En 1969, le Parlement canadien adoptait la Loi sur les langues officielles. Dans un pays au sein duquel l’anglais prédominait à l’extérieur du Québec, cette loi allait profondément changer les choses et enfin donner aux communautés francophones en situation minoritaire un instrument puissant pour assurer leur avenir.
À bien des égards, l’adoption de la Loi sur les langues officielles a légitimé tous ces mouvements populaires locaux qui, depuis des décennies déjà, cherchaient à donner une voix aux revendications des communautés linguistiques minoritaires. La Loi a permis à ce réseau associatif de se développer davantage, d’étendre ses champs d’activités et d’accroître son poids politique. Que l’on pense à la victoire de l’Hôpital Montfort à Ottawa, à l’expansion du réseau des écoles de langue française dans chacune des provinces de l’Ouest canadien ou à l’inclusion des droits linguistiques dans la Charte canadienne des droits et libertés, il est difficile d’imaginer qu’on ait pu obtenir une seule de ces avancées en l’absence de la pleine reconnaissance de l’égalité du français et de l’anglais au pays.
Quarante ans plus tard, il faut reconnaître les progrès concrets qui ont été réalisés dans toutes les communautés francophones du pays, que ce soit sur le plan des services, de la reconnaissance des droits ou de la qualité de vie des communautés minoritaires. Malgré certaines défaites frustrantes, certaines statistiques troublantes et certains reculs importants, les tendances de fond sont encourageantes. Bien plus qu’à n’importe quel moment de notre histoire, il est possible aujourd’hui, d’un océan à l’autre, de se faire instruire et soigner en français, de faire reconnaître ses droits, et de vivre dans la langue officielle de son choix.
Cela dit, après 40 ans de bilinguisme officiel, la francophonie canadienne est à un moment important de son histoire. Si la Loi sur les langues officielles a nourri le développement du réseau associatif, elle a aussi permis d’institutionnaliser — voire de professionnaliser — la francophonie canadienne. Pour transiger avec une fonction publique fédérale de plus en plus complexe, les leaders communautaires se sont dotés de structures capables de tenir tête aux gouvernements et de réaliser des gains pour leur communauté.
Par contre, du même élan, les succès du réseau institutionnel ont entraîné une certaine dissociation entre le mouvement et les citoyens. Alors qu’à ses débuts, le mouvement associatif puisait sa force dans ses liens étroits avec chaque communauté, ce n’est plus autant le cas de nos jours. Il est maintenant facile pour le simple citoyen de laisser aux organismes et aux associations la responsabilité de veiller au plein épanouissement des communautés. Particulièrement pour les générations de francophones hors Québec qui n’ont pas connu le temps « d’avant », celui d’un Canada sans Loi sur les langues officielles, il est aujourd’hui facile de prendre la situation pour acquis et de croire que quelqu’un, quelque part, s’occupe des besoins des francophones ; trop souvent, le citoyen de langue française ne se sent plus personnellement responsable de son destin linguistique.

=== CONSIGNE 1 ===
Résume en deux phrases le texte sur la Loi sur les langues officielles.
=== CONSIGNE 2 ===
Selon le texte sur la Loi sur les langues officielles, dans quelle ville se trouve l'hôpital dont la victoire est citée en exemple ?
=== CONSIGNE 3 ===
Prolonge le texte sur la Loi sur les langues officielles en reprenant juste après sa dernière phrase.

=== DONNÉES FOURNIES ===
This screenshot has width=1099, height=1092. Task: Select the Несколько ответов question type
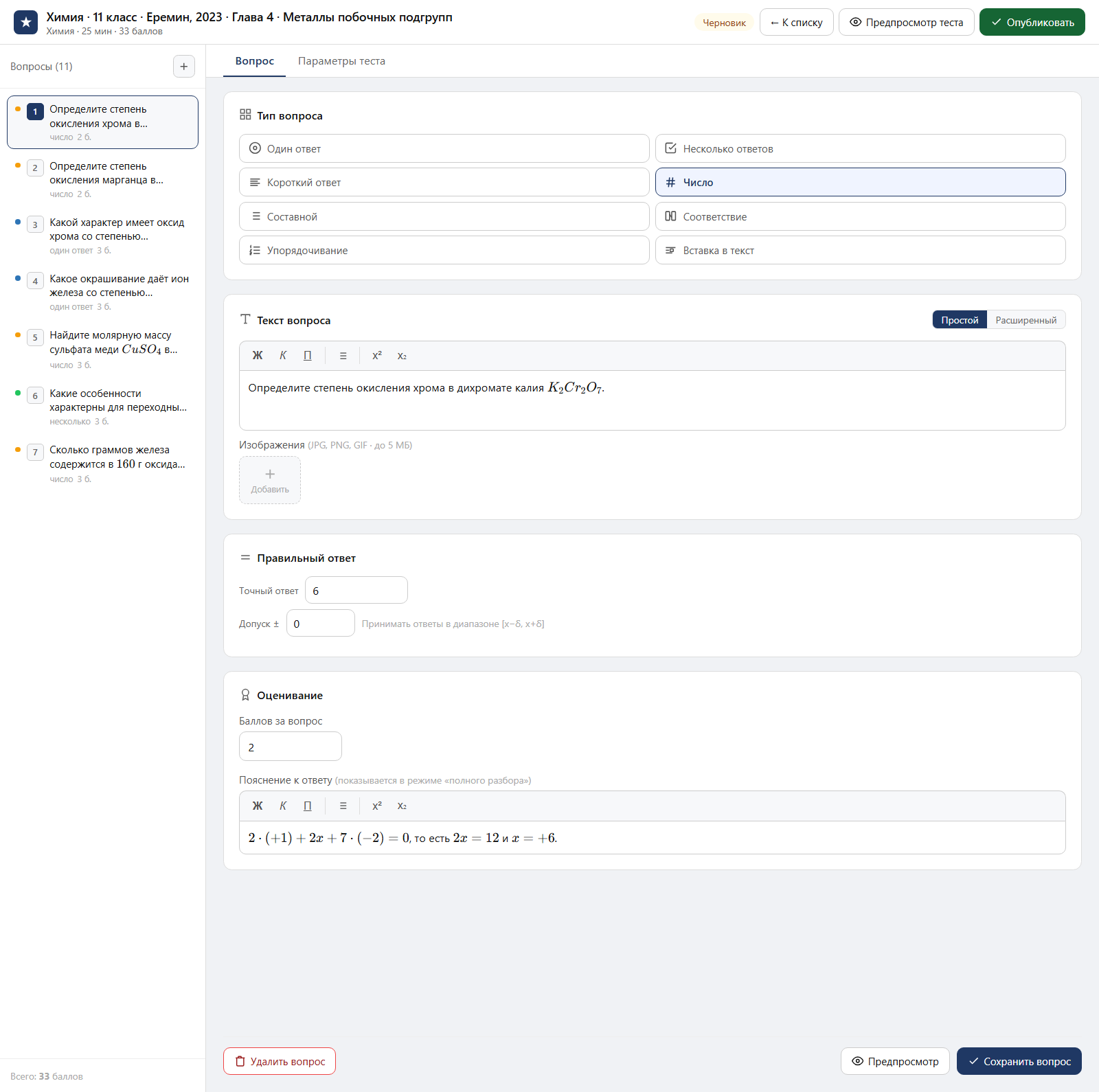coord(860,148)
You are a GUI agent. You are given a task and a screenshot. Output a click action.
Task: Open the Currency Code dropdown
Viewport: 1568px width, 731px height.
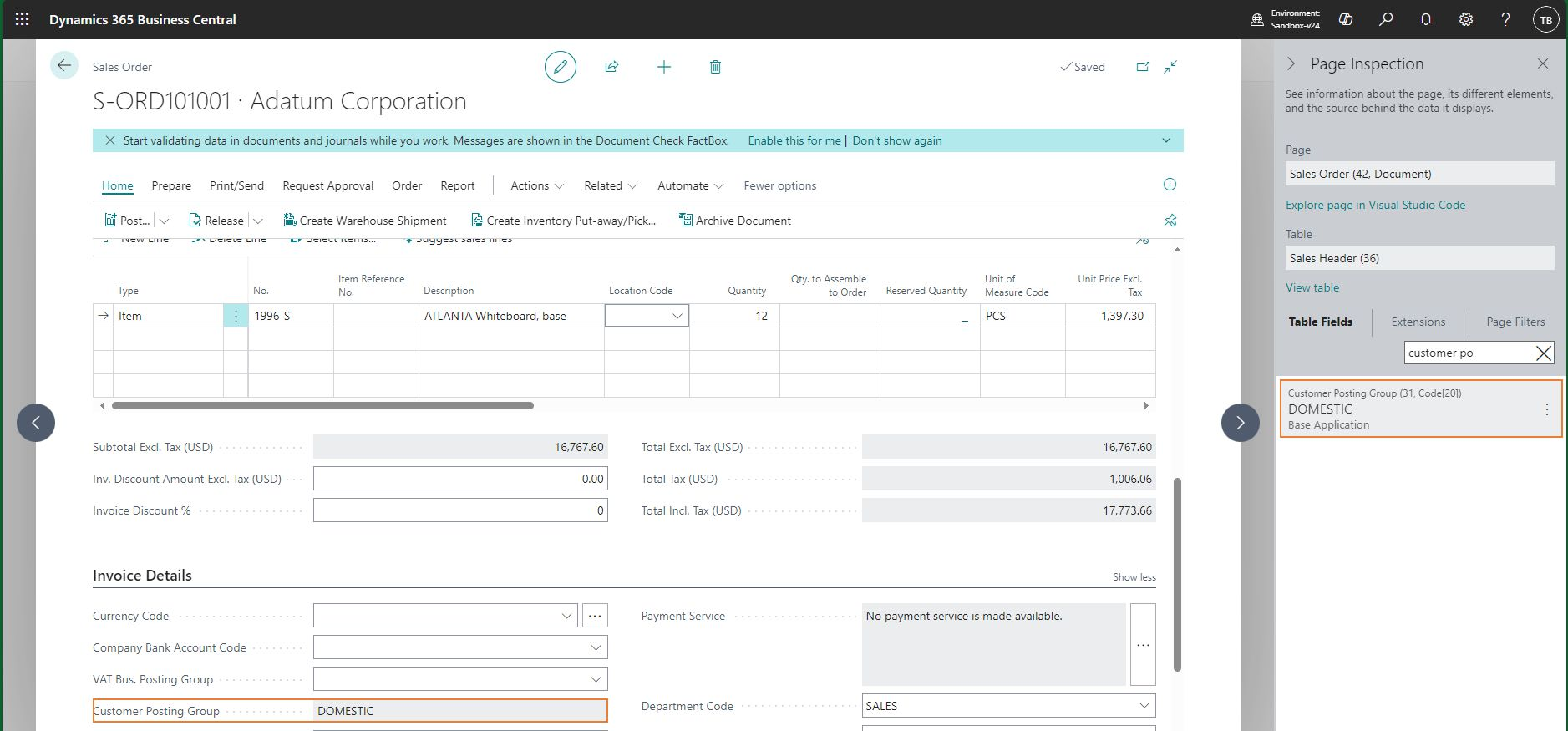tap(567, 616)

=== RÉPONSE RÉDIGÉE 1 ===
Adoptée par le Parlement canadien en 1969, la Loi sur les langues officielles a donné du poids au réseau associatif des communautés francophones en situation minoritaire et a permis des progrès concrets sur le plan des services, des droits et de la qualité de vie. Mais en s'institutionnalisant, ce mouvement s'est éloigné des citoyens, qui se sentent de moins en moins personnellement responsables de leur destin linguistique.

=== RÉPONSE RÉDIGÉE 2 ===
À Ottawa.

=== RÉPONSE RÉDIGÉE 3 ===
La question fondamentale est la suivante : Comment la francophonie institutionnelle peut-elle tisser des liens plus forts avec la francophonie citoyenne, et comment ces liens peuvent-ils renforcer sa capacité d’agir et ses relations avec les instances publiques ?
Bien qu’il reste beaucoup de chemin à faire sur le plan de l’accessibilité à des services de qualité, du développement communautaire et de la consolidation des droits, cette dissociation me mène à croire que le grand défi à l’horizon pour la francophonie canadienne est celui de la gouvernance. Le modèle de gouvernance qui a si bien servi les communautés depuis 40 ans est appelé à changer à l’ère de l’information. Pour assurer son avenir, la francophonie canadienne doit accéder à un modèle de gouvernance 2.0.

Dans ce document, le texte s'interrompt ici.